While it was challenging, I would take those days back in a heartbeat because it would mean that my son would still be with us.
My focus was my son’s health and I would do anything in my power to make him better and to make him smile but more importantly to make things as normal as possible.
34 days seems like an eternity but we found ways to get through it. Our life was a journal—what meds was he taking, how often, what were the side effects? What were his blood counts? Would he need blood or platelets today? Temperature checks many times a day because spiking a fever could mean infection that, without an immune system, Nick might not survive. Mouth sores, loss of appetite, weight loss, severe nausea and fatigue. What was his nurse’s name? What day of the week is it? We walked the floors, we played games, we talked in depth (I learned some things that I really didn’t want to know – lol), we listened to music, we watched the Hofstra Lacrosse games on DVD, he opened hundreds of cards—most importantly, we loved! I called Nick my Mr. Gadget. He loved to play video games, and the BlackBerry had just come out. Nick of course has one, and he used it to communicate with his teammates, friends and family. He knew about the darn thing before we did!
Nick showed us what toughness and confidence looked like as he smiled through it all. He stared cancer in the eye and said “let’s go.”
During this time, I was wrapping up my college degree. I wanted to drop out, but Nick wouldn’t hear of it. After all, it had taken me 14 years to get to this point as I juggled motherhood of four, working full-time and being a full-time college student. I didn’t want to go to my graduation. It didn’t feel important in comparison. Nick insisted, and so I went. My name was called, and as I walked up to get my diploma and reached for the President’s hand to shake, I received a text message, it was Nick. “Mom, I’m so proud of you,” he wrote. With tears streaming down my face I shook her hand, ran off the stage and headed straight to the hospital, still in my cap and gown. I wanted to share this moment with my son. I raced to the hospital and walked into Nick’s room to find him having an allergic reaction and experienced temporary paralysis. I screamed like a lunatic. It was the only day that I had left him in 14 months.
We never focused on the negative, only the positive and getting back to school and lacrosse was Nick’s primary goal. If it was his goal, it was mine too!
I took a leave of absence from work, there was really no choice, I wasn’t leaving my son. It was an immense financial strain, very difficult, and we sold just about everything we owned except our home to stay afloat. I was not eligible for short-term disability because it was my son who was ill, not me. One day I hope that changes as it took almost five years after Nick passed away for us to recover financially from his cancer. My husband took FMLA (twice actually) which means that he could be out 12 weeks without income. Luckily, his job was secure.

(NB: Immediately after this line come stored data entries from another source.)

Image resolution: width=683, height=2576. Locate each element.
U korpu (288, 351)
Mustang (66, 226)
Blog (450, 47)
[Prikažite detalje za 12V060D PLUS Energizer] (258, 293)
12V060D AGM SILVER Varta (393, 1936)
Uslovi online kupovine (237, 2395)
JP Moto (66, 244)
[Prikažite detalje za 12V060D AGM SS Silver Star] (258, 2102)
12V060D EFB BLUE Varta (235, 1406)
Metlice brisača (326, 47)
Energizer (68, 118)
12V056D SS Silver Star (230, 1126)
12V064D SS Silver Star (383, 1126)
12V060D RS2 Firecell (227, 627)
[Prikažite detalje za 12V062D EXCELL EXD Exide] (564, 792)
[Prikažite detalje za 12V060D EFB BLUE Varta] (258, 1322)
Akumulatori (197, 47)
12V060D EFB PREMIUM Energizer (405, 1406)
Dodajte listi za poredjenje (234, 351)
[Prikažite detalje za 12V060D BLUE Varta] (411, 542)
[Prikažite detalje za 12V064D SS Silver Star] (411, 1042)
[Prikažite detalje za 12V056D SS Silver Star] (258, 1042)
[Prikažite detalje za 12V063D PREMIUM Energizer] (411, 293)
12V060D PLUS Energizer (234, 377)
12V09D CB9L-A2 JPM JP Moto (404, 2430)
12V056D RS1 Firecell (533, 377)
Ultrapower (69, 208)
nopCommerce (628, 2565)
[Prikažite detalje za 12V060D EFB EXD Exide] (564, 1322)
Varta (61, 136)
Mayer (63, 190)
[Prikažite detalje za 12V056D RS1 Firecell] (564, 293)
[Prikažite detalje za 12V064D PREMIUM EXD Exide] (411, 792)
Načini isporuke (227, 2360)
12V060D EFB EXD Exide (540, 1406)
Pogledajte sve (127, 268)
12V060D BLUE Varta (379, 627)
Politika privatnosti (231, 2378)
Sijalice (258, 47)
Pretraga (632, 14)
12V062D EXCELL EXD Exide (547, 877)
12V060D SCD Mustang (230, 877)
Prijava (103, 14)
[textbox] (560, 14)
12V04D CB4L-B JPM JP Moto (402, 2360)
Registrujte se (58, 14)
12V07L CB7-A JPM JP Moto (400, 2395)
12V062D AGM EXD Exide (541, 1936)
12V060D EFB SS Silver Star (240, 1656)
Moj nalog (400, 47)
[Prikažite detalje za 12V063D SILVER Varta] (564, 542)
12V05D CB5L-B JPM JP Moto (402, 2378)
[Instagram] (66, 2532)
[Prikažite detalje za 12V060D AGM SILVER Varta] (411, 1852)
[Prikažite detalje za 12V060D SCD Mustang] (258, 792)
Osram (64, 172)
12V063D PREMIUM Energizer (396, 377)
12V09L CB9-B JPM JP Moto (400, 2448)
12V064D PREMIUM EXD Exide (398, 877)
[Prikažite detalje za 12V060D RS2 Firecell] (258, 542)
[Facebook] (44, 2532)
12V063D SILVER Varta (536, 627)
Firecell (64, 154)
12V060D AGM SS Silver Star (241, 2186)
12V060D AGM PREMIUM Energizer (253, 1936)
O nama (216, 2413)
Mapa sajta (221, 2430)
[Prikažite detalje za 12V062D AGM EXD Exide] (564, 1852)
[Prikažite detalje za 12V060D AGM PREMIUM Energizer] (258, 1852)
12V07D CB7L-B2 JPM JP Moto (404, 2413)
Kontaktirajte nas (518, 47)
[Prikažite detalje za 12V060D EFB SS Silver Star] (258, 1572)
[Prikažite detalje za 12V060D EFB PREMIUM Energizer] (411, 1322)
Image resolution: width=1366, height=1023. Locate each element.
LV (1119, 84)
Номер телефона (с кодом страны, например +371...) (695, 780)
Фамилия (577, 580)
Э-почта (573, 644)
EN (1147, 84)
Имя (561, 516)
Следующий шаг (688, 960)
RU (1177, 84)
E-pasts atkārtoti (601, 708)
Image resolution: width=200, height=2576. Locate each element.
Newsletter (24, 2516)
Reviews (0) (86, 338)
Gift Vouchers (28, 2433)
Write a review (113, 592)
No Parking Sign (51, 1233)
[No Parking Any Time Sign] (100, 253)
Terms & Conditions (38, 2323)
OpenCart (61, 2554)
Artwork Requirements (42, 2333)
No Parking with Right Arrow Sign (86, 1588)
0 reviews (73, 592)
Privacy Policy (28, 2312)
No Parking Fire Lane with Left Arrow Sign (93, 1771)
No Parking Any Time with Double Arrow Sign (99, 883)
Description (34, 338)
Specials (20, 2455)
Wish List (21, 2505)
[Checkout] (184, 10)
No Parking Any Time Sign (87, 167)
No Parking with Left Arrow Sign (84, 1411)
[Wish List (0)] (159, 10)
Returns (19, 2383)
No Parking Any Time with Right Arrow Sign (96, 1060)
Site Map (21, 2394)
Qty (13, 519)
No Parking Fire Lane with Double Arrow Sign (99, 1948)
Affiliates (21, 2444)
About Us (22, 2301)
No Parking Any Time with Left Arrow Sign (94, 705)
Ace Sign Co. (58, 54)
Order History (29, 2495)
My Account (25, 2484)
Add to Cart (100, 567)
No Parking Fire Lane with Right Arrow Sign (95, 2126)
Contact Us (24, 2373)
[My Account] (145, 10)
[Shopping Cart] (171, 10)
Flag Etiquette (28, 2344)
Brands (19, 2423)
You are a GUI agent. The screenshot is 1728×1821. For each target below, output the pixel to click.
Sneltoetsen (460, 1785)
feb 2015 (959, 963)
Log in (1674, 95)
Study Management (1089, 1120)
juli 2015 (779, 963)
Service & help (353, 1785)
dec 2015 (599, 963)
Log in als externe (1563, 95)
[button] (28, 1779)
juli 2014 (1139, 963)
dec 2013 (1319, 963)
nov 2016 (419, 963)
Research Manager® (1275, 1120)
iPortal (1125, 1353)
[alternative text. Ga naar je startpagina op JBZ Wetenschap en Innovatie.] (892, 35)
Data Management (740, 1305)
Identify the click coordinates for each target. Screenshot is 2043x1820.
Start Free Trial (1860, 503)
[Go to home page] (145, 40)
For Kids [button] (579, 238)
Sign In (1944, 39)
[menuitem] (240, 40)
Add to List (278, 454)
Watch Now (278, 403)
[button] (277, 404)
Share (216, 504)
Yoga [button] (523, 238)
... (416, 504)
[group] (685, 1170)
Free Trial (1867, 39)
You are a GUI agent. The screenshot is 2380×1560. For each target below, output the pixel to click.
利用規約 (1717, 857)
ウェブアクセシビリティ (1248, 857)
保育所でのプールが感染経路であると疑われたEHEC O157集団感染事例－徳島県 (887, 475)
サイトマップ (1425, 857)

Was I afraid? I have never been so afraid! Fear of the unknown, fear for our future, fear for our family. Our love and Nick’s character got this mother through the ordeal. I slept in a chair that converted into a pull out bed. I didn’t go home for 34 days. I was at his beckon call, which I’m sure annoyed him but he never led on. We lived out of a suitcase. I couldn’t even tell you what went on with my other children and for that, I am sorry. I had no idea what was going on outside of Nick’s hospital room. Looking back, I remember thinking how could things be happening in the world when our world was confined to Nick’s room. People were getting married, games were being played, life was moving; it all seemed so unfair.
It was during the most difficult times of our lives that the HEADstrong Foundation was born. During one of his procedures, Nick asked for a piece of paper—I didn’t have paper but gave him a napkin. He was doodling waiting to be called in, he turned the napkin around and said “here’s the logo.” My husband and I said, “What logo?”
He replied, “For the foundation I’m starting. I want to use my experience to improve the patient experience and I want to make a difference in the lives of the community that I now belong to.”
What was he talking about? The rest is history.
I’ve always said I could live in a box, and make that box my home if I could have Nick back. Since that is not a possibility, I have channeled my days since his passing in pursuing an underserved need of providing . . . Nick’s last gift . . . the HEADstrong Foundation.
As his advocate and caregiver, I was Nick’s voice and now I’m a voice for those following in his footsteps.
For those that are currently undergoing treatment, WE ARE IN THIS TOGETHER! My former boss would remind me that we will all be in a different space both physically and mentally in 3 hours, 3 days, 3 weeks, and 3 years from now.
Keep your HEAD up and Be HEADstrong!